══ TEXTAUSZUG

Business Intelligence

Mit Simulationen zu besseren Entscheidungen

21.05.2013
Von Oliver Jünemann und Vincent Fourmi
Simulationssysteme sind wertvolle Werkzeuge für Entscheider in den Unternehmen. Sie können strategische Vorteile bieten, wenn es darum geht, richtungsweisende Entscheidungen zu treffen. Doch um das zu leisten, müssen die Systeme einige wichtige Voraussetzungen erfüllen.

Wie wirken sich Kursschwankungen des Euro auf Absatz und Ertrag aus? Was sind die Folgen, wenn sich die Verfügbarkeit des neuen Produkts um acht Wochen verzögert? Was passiert mit dem Luftfrachtgeschäft, wenn unser Hauptflughafen ein Nachtflugverbot erhält? Unternehmen stehen regelmäßig vor solchen Fragen: Was geschieht, wenn besondere, manchmal undenkbare, Ereignisse eintreten und wie lässt sich gegensteuern? Um in diesen Situationen die passenden Antworten zu finden und richtig zu reagieren, benötigen Unternehmen konsistente Simulationssysteme mit integrierten Einzelplänen, die zudem frei von Doppelplanungen und Planungswidersprüchen sind.

════
══ GEGEBENE ANGABEN

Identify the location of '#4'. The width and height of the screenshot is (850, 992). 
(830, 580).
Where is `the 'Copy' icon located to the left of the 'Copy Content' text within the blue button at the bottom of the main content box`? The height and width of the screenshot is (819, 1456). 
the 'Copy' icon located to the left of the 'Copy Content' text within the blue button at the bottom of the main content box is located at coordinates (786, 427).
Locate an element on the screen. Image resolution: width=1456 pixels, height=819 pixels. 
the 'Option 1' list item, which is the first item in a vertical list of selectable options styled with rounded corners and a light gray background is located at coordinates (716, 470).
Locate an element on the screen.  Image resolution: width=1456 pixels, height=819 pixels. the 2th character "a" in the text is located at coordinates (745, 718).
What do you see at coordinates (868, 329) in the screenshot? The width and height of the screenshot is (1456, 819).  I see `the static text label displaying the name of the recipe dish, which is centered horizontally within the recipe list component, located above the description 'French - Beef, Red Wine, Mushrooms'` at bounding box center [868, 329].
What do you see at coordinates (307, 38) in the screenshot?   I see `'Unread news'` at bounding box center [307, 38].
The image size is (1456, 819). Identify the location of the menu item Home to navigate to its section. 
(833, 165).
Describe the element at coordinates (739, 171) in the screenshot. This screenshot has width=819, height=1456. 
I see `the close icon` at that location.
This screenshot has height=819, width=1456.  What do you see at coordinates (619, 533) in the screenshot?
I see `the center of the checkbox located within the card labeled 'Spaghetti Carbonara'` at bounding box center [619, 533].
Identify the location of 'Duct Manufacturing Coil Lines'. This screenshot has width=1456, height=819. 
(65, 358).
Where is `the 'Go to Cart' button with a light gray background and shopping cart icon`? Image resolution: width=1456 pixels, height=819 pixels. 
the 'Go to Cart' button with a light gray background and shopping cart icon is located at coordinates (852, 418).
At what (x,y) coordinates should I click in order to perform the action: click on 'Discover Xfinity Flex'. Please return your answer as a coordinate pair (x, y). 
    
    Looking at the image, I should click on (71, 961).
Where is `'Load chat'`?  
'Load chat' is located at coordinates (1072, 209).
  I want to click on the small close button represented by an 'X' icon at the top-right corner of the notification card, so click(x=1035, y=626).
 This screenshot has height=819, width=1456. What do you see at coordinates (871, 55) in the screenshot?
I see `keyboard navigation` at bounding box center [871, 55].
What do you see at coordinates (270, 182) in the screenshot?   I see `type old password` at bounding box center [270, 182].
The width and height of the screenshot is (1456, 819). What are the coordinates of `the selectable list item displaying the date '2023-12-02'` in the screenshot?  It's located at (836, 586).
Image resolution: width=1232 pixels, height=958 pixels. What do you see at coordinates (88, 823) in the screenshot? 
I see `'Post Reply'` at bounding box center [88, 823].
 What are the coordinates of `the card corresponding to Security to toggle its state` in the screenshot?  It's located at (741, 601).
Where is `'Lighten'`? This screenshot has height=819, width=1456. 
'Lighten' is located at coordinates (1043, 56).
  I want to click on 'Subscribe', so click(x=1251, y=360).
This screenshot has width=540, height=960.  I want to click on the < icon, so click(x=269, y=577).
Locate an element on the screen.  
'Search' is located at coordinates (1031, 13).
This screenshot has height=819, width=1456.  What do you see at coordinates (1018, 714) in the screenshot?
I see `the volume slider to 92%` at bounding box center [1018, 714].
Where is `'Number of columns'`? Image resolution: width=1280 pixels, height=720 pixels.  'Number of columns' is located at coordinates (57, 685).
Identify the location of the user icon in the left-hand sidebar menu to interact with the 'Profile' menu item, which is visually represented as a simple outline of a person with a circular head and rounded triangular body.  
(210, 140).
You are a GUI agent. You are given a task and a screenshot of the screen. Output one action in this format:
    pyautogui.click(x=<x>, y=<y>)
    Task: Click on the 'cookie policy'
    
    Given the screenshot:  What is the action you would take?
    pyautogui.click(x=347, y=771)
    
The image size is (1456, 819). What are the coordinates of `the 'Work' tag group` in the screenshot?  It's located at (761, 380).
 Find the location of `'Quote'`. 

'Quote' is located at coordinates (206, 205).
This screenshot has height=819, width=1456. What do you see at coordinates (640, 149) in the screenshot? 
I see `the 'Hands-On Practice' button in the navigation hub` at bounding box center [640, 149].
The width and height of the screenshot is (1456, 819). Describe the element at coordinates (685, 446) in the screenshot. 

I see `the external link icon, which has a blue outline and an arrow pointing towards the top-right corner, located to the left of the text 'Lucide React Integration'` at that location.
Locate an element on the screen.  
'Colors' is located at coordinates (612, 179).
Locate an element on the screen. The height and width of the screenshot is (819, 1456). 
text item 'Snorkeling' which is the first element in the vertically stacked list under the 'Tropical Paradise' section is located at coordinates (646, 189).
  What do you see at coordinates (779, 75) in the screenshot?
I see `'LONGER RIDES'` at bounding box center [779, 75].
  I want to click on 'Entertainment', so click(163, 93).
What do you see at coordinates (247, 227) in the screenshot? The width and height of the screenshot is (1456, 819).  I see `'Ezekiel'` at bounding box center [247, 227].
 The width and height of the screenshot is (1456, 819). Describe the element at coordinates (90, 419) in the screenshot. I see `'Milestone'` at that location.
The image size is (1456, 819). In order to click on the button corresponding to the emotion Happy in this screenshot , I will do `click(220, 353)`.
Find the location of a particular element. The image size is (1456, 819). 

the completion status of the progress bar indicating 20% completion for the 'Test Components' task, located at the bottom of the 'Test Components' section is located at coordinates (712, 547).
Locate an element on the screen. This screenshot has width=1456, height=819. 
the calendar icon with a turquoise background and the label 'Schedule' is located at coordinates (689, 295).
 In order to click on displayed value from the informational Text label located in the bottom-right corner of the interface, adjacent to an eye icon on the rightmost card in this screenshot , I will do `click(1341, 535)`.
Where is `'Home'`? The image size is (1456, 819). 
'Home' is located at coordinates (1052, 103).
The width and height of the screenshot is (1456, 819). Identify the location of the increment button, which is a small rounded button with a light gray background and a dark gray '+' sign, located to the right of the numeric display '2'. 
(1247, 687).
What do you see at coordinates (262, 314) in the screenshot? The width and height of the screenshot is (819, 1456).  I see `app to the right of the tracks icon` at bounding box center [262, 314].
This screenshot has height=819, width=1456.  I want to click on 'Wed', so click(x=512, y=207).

════

AUFGABEN -
[A] Kopiere aus dem Textauszug den Abschnitt, der bei den Worten „Business Intelligence“ beginnt und nach den Worten „wichtige Voraussetzungen erfüllen.“ endet.
[B] Was brauchen Unternehmen laut dem Textauszug, um in solchen Situationen die passenden Antworten zu finden und richtig zu reagieren?

LÖSUNGEN -
[A]
Business Intelligence

Mit Simulationen zu besseren Entscheidungen

21.05.2013
Von Oliver Jünemann und Vincent Fourmi
Simulationssysteme sind wertvolle Werkzeuge für Entscheider in den Unternehmen. Sie können strategische Vorteile bieten, wenn es darum geht, richtungsweisende Entscheidungen zu treffen. Doch um das zu leisten, müssen die Systeme einige wichtige Voraussetzungen erfüllen.

[B] Sie brauchen konsistente Simulationssysteme mit integrierten Einzelplänen, die frei von Doppelplanungen und Planungswidersprüchen sind.